Varie sono le opinioni degli scrittori sulle origini di Alì Superiore.
Alcuni lo ritengono fondato dai Greci alidesi, altri dai Saraceni.
In epoca normanna, Alì Superiore, con tutto il territorio, fu
assegnato dal Conte Ruggero al Monastero dei Benedettini di Agrò.
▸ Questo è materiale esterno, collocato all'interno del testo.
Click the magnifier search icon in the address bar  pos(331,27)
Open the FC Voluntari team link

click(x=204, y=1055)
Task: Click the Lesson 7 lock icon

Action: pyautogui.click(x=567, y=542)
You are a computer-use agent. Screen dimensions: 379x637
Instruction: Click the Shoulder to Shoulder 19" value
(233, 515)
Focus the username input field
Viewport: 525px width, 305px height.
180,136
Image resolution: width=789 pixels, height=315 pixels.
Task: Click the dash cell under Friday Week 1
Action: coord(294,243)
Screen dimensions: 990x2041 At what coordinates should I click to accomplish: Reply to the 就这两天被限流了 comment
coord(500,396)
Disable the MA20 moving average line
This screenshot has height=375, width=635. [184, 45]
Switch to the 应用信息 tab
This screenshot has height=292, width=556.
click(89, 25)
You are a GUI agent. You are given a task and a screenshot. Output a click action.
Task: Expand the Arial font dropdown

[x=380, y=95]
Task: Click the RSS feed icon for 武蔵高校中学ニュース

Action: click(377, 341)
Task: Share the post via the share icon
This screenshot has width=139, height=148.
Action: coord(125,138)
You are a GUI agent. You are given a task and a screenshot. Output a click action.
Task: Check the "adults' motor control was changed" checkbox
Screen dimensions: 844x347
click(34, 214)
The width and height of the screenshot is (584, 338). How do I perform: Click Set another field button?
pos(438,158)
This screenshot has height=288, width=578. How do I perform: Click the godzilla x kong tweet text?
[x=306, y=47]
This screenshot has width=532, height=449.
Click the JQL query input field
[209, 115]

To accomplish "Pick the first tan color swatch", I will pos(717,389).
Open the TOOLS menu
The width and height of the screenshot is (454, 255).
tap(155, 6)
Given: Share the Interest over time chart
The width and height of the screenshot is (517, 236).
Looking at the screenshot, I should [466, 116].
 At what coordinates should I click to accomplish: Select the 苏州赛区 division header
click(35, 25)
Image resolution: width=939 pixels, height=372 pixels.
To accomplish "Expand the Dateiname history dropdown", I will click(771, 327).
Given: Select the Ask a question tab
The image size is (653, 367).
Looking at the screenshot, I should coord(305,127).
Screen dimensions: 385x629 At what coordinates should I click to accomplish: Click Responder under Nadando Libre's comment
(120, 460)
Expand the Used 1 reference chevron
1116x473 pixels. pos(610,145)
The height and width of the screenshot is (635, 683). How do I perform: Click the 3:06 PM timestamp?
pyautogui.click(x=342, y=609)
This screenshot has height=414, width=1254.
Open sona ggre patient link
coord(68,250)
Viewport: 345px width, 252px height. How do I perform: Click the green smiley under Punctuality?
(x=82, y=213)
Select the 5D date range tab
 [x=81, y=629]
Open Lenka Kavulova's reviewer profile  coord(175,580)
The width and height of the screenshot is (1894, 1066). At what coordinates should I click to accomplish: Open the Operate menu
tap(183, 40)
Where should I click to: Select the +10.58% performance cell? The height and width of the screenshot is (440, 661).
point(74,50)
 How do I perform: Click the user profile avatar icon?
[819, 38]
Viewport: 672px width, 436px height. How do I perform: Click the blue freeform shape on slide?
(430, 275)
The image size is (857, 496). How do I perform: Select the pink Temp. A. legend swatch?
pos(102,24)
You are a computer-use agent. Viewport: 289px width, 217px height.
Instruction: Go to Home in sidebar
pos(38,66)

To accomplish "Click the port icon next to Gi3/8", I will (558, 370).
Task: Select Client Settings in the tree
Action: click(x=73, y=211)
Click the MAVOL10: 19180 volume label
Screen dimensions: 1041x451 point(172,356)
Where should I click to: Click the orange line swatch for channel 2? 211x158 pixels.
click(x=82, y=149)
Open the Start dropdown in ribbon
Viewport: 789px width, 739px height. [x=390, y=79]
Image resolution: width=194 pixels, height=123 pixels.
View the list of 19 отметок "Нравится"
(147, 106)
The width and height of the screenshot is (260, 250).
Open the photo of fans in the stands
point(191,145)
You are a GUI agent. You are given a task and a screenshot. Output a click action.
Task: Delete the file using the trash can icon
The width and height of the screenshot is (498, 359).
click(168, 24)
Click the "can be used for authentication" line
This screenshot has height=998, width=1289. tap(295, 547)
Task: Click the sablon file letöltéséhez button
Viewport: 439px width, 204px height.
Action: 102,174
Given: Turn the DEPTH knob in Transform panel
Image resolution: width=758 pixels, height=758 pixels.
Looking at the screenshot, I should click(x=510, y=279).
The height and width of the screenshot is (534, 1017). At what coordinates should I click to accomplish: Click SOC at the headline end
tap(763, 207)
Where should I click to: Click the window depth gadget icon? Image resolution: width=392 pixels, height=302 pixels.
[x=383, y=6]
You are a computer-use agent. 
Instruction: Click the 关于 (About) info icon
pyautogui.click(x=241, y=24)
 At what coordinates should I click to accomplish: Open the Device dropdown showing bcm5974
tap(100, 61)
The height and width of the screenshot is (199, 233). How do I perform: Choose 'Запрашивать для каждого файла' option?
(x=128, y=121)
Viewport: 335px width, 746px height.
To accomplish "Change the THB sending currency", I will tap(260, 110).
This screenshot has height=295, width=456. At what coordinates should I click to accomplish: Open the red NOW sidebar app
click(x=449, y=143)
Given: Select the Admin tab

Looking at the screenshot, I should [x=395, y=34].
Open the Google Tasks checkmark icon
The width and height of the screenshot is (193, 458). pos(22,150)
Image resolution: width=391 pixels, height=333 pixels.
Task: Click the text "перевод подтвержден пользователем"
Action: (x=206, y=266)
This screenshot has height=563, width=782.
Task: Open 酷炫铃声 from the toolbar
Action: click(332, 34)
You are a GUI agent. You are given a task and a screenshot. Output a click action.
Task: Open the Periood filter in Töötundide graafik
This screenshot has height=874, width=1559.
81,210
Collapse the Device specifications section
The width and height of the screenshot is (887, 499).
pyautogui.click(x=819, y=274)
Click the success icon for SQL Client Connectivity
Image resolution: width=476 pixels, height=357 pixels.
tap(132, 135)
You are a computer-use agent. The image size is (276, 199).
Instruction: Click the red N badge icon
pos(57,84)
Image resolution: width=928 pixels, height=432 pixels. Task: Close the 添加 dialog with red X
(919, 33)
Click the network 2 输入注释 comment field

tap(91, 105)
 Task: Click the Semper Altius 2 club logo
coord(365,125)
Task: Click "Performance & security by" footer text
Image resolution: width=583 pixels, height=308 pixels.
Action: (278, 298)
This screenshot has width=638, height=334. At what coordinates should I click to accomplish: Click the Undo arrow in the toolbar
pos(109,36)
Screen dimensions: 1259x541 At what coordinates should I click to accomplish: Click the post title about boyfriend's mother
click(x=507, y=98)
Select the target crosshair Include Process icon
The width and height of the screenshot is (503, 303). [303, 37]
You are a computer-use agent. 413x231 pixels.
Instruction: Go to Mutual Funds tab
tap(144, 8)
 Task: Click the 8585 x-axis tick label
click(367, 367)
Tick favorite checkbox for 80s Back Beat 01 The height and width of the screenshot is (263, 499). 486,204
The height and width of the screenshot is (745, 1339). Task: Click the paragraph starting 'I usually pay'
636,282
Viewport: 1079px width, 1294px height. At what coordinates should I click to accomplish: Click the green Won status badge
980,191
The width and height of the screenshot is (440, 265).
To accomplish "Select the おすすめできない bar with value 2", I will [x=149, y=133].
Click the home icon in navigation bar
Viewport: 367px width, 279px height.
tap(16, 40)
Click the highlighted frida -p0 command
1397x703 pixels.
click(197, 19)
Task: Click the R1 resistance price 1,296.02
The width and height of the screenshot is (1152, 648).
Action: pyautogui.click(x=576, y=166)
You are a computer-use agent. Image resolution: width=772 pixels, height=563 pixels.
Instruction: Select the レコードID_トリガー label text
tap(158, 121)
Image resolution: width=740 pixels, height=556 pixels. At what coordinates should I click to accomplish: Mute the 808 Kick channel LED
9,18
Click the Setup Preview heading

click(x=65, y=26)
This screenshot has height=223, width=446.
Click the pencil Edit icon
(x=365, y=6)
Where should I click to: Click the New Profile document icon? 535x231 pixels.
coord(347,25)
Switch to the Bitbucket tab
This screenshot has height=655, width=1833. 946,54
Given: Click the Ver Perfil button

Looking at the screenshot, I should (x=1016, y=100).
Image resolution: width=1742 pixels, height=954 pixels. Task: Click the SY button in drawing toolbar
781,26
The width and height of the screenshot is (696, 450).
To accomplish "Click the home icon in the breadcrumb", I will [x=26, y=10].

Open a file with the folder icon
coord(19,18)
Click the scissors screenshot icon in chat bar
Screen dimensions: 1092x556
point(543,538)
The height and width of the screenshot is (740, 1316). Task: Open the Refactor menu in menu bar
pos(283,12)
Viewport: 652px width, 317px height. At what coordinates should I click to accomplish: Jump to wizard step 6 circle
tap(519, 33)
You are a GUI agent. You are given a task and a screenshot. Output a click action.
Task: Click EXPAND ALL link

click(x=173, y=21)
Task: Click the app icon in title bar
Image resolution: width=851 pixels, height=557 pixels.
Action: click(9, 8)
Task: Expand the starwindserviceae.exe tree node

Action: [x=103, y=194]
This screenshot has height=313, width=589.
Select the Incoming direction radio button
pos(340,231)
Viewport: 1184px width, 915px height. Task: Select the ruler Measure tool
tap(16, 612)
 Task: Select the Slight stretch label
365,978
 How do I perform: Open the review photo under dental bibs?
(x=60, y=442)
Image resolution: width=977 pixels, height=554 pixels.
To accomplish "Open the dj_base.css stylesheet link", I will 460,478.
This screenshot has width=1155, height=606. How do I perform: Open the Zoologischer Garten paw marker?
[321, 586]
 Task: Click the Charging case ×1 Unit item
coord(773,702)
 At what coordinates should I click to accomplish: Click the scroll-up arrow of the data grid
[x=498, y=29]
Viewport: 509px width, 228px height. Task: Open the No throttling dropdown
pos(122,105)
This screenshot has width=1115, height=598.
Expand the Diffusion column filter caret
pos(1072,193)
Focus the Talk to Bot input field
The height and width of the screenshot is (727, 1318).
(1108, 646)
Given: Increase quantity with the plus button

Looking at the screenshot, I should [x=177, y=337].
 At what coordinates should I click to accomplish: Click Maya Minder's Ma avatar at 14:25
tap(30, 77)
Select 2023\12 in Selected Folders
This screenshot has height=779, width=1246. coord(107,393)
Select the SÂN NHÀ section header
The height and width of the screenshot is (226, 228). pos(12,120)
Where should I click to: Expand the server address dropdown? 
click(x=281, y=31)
Il Conte Ruggero è uno dei più rilevanti personaggi medievali,
ed occupa un posto assai rilevante nella storia della Sicilia e in particolare
della nostra Provincia. Sbarcato nel 1061 con la sua gente, iniziò
e concluse vittoriosamente dopo circa 30 anni di lotte cruenti, la guerra
contro i Musulmani, ottenendo nel 1072, dopo la conquista di Palermo,
il titolo di Gran Conte di Sicilia. Ai suoi commilitoni, e cioè
a coloro che lo avevano aiutato nella conquista dell'Isola, assegnò
a titolo di ricompensa per i servizi prestati, i cosiddetti "feudi",
e cioè delle terre concesse in godimento, e con giurisdizione
più o meno piena sui dipendenti, le quali diedero origine a quel
lungo periodo di assolutismo e di abusivismo, che passò alla
storia sotto il nome di Feudalesimo. Più tardi, dopo il passaggio
in Commedia del Monastero di Agrò, che come abbiamo detto, il
cont5e Ruggero aveva assegnato ai Benedettini, Alì Superiore
fu dichiarato terra - regia. nel 1676, Alì Superiore figurava
fra i casali e le terre dipendenti da Savoca. Ciò si rileva dall'atto
di capitolazione ai Francesi, stipulato proprio in quell'anno, tra il
Vicerè di Sicilia e i Nobili Savocesi, dove si legge, fra l'altro:
"La terra di Savoca, dovendo formare milizia per il regno, sia
Capo di Bandiera e tenga sotto di sé i Casali e le terre di Alì,
Fiume Nisi, Itala, Mandanici, Limina, Forza d'Agrò, la Mola,
Roccella, oltre le terre e i Casali di Casale Vetus, Pagliara, Locadi
ecc.. Ciò prova che nella seconda metà del secolo, Alì
Superiore, avendo raggiunto il titolo di Capoluogo di Mandamento, era
un centro di non trascurabile importanza.